DIRECTIVES
a – Can you reproduce the passage on Gabon and France word for word, beginning at the words "Gabon was ruled" and stopping after "secret Franco-Gabonese world."?
b – Which places does the passage on Gabon and France list as the scenes of conflicts into which the Gabonese Clan squeezed its tentacles over the years?

PAGE
--- START ---

His Garde Presidentielle was a praetorian guard under French commanders, with French and Gabonese soldiers.

Gabon's oil was central to the system.

The country became, according to the writer Pierre Pean, "an outgrowth of the French state; an extreme case of neocolonialism, verging on the caricature... The roles are split, under the guise of non-interference... Africans deal with tribal quarrels while the French look after serious things, namely exploiting the natural riches."

Gabon was ruled jointly, he said, by Foccart, the right-wing Gaullist party in France, and Elf.

Years later, French investigators in the Elf headquarters in Paris seized a plan, never executed, to assassinate the writer Pean, who had nosed too far into the secret Franco-Gabonese world.

The book had been published not long after the election in 1981 of François Mitterrand, France's first Socialist president in a quarter of a century, and tremendous underground political tussles were underway between left-wing and right-wing factions in France, with Bongo leading the charge on behalf of the right-wingers.

One incoming French foreign intelligence chief was astonished to discover that Elf's intelligence services were penetrating his own."Pean's book was interpreted by the Foccart people as a Socialist-inspired attempt to discredit them," said the Africa expert Stephen Ellis.

"[The rise of Mitterrand] provoked real trepidation among the Elf networks, which feared the Socialists would destroy them. There were some on the left of the Socialist Party who indeed intended just that.

A lengthy political struggle ensued that finished with an almost complete victory by the old Foccart networks, whose effective leader was Bongo."

As part of his strategy, Bongo even threatened Mitterrand with the nuclear option -- turning toward the Americans under the recently elected Ronald Reagan.

But he never did.

Instead, a compromise was reached, which left the Clan unscathed: French right-wingers kept their fingers firmly in the fabulous Gabonese pie, but it was expanded to let the French Socialists get a piece too.

It is remarkable to think how far this African president had influenced politics in a big Western democracy.

Libreville also became a rear base for Igbo secessionists in Nigeria's Biafra war, whose cause de Gaulle had foolishly backed, hoping to split Nigeria's oil zones off from the English-speaking parent. About a million people died in that conflict.

Over the years, the Gabonese Clan squeezed its tentacles into conflicts in Rhodesia, Angola, Benin, Yemen, the Comoros Islands, Zaire's Katanga province, and Congo-Brazzaville; Bongo even recognized apartheid South Africa's racially segregated Bantustans.

Occasionally, when it suited France, the United States used Bongo for its own international parallel diplomacy, such as paying off separatist rebels in the Angolan oil enclave of Cabinda where American oil companies operated.

Bongo turned up in the most unlikely places -- mediating in wars, calling African presidents, discreetly flying opposition figures or rebel leaders to Libreville for chats.

They sometimes left with suitcases of cash.

--- END ---

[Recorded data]
--- START ---

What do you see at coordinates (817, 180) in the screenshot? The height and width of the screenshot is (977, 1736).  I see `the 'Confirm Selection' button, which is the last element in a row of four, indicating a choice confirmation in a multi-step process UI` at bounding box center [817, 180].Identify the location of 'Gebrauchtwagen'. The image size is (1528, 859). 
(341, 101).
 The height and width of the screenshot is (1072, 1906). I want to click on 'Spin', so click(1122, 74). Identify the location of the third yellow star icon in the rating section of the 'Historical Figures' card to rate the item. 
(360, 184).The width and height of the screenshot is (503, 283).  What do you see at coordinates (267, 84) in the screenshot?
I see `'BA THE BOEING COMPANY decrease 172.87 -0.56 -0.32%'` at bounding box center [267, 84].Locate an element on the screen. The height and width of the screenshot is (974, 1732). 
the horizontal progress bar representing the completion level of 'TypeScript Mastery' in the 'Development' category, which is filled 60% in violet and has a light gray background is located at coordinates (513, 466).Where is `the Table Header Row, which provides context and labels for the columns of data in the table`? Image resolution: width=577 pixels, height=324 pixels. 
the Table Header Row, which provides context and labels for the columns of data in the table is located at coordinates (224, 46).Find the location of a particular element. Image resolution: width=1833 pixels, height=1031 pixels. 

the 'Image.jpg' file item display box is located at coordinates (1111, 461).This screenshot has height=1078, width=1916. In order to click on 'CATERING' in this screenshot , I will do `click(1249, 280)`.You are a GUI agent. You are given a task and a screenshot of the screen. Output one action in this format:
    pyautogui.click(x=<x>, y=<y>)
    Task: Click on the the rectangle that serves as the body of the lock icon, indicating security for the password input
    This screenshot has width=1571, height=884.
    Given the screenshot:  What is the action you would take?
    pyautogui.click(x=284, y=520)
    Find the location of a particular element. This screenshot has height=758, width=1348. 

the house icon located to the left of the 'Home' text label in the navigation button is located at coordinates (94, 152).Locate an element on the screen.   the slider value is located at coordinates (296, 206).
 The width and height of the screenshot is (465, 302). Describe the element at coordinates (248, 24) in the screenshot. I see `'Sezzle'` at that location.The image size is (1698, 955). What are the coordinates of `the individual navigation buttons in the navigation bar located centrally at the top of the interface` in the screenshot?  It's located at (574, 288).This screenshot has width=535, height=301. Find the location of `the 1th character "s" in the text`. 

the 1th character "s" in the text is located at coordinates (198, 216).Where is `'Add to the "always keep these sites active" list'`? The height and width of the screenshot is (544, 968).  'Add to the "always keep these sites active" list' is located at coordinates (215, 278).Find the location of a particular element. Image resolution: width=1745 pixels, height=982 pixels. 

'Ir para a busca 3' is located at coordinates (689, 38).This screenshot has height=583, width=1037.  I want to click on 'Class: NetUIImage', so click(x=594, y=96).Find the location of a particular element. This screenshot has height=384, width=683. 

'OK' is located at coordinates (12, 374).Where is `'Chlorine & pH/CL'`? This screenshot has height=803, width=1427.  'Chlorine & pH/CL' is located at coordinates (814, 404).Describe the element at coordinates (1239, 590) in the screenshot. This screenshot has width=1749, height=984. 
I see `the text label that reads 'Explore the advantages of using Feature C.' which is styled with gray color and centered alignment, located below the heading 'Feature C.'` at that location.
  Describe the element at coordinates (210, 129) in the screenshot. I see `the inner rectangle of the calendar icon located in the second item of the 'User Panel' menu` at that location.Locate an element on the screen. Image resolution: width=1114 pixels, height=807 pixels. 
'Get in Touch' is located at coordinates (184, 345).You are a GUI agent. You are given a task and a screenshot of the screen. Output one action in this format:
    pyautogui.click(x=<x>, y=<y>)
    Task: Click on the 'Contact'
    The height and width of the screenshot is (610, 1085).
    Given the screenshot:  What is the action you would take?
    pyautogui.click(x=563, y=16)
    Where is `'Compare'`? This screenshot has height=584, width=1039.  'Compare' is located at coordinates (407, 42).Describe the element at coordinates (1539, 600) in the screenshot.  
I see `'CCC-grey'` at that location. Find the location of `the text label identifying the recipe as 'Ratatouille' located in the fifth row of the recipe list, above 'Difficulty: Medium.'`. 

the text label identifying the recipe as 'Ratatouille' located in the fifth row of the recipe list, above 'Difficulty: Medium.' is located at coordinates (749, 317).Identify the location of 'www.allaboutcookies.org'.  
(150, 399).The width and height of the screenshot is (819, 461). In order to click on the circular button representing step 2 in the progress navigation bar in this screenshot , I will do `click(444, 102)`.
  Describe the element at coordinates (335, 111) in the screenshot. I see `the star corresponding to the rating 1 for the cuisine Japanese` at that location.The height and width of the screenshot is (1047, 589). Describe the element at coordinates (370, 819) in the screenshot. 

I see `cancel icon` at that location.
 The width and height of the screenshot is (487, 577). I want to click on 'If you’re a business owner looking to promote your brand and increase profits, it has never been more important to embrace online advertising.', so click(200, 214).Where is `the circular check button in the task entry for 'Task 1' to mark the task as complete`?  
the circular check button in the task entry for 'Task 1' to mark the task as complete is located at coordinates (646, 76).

--- END ---

THE RESPONSES
a –
Gabon was ruled jointly, he said, by Foccart, the right-wing Gaullist party in France, and Elf.

Years later, French investigators in the Elf headquarters in Paris seized a plan, never executed, to assassinate the writer Pean, who had nosed too far into the secret Franco-Gabonese world.

b –
- Rhodesia
- Angola
- Benin
- Yemen
- the Comoros Islands
- Zaire's Katanga province
- Congo-Brazzaville